Welcome from Amy D. Unsworth

Language, Literature, Learning & Life.




Blowing out the lights

It seems this year is a year of letting go. With my diagnosis in January, I had to give up the teaching that I love for the time being. And now Three Candles, where I've been an editor these past few years under the direction of Steve Mueske, is taking down the shingle as well.

I should think opportunity, more creative time, more free space. But, I'm feeling like the last person left at a party, blowing out the few candles left before walking aimlessly out into the night.

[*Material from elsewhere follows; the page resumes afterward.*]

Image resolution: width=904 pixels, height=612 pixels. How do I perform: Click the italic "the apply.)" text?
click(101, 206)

It's been a good party. That I can take with me.

Another's Skin

I'm reminded today (again) that we can never know what it is like to live in another's skin. We try hard with poetry at times to make that deeper connection with others, yet still, still we cannot know. We that remain can only speculate.

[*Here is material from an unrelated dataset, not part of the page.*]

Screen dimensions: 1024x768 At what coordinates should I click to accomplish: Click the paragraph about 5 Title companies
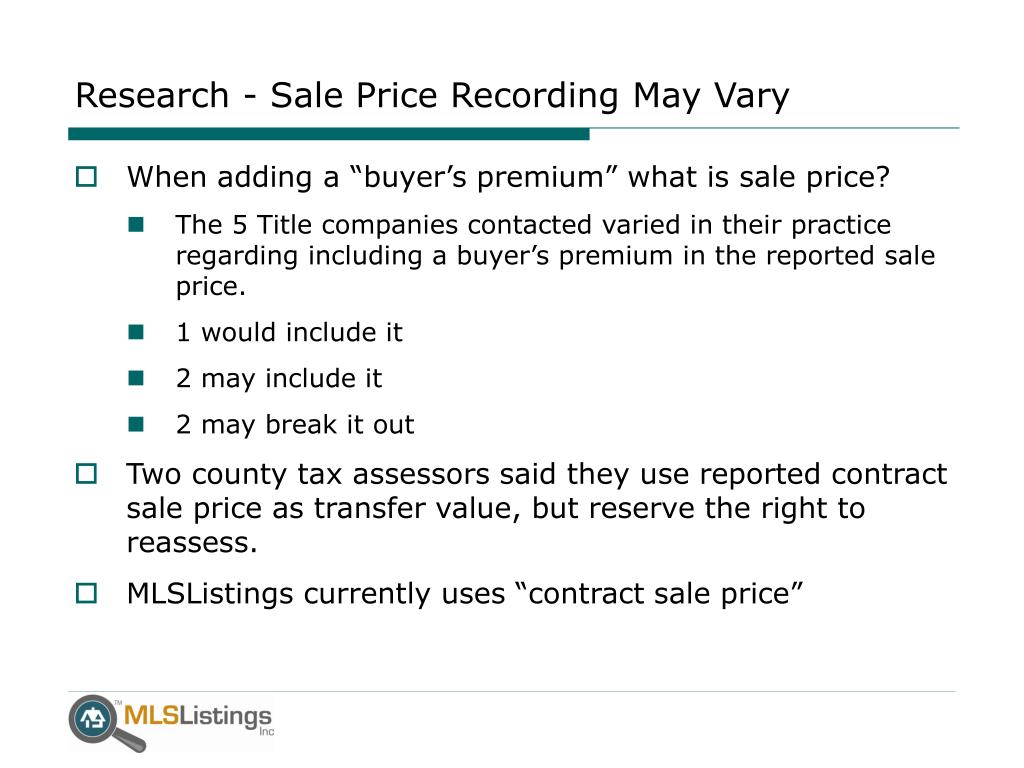(x=555, y=255)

There's rosemary, that's for remembrance;
pray,love, remember: and there is pansies,
that's for thoughts.

Our world is smaller, and poorer, today.

In his words, here.

At the Summer's End

I'm finding it hard to believe that the last post I made was in June. The summer has flown by on the wings of parental responsibility. Yes, I have three boys. And two of them are now taller than me.

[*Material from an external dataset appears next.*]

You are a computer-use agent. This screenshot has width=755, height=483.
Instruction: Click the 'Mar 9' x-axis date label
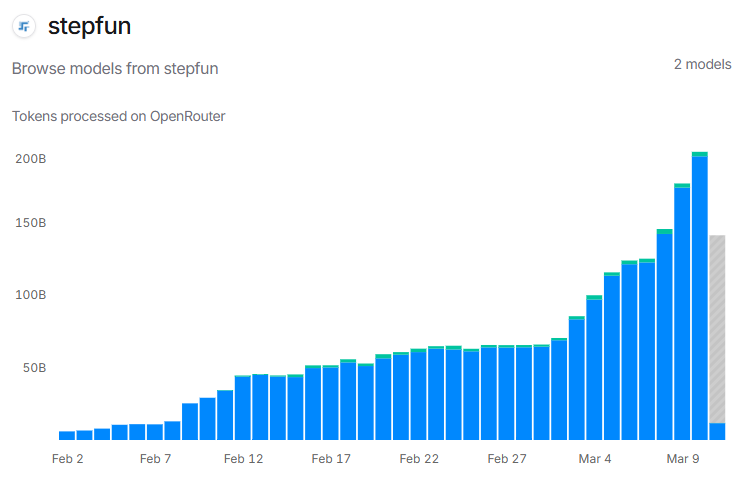(681, 459)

When summer does come to the end, I feel a bit of relief. The heat has killed many of my herbs, yet the bindweed and Witchgrass flourishes. I am ready for the school supplies in the aisles of the stores. The promise of lined paper and freshly sharpened pencils. I think Roethke got it wrong in Dolor. But, his is the office and the institution. Mine is the schoolroom and the artroom, where crayons still wait in their green and yellow boxes in twenty-four shade of possibility. And watercolors in their plastic trays evoke the shades of the sea and the skies at sunrise. I am ready for the routine of early morning coffee and lunch-sacks, backpacks, and yellow buses. I am ready to return to my books and poems and the clean promise of white paper.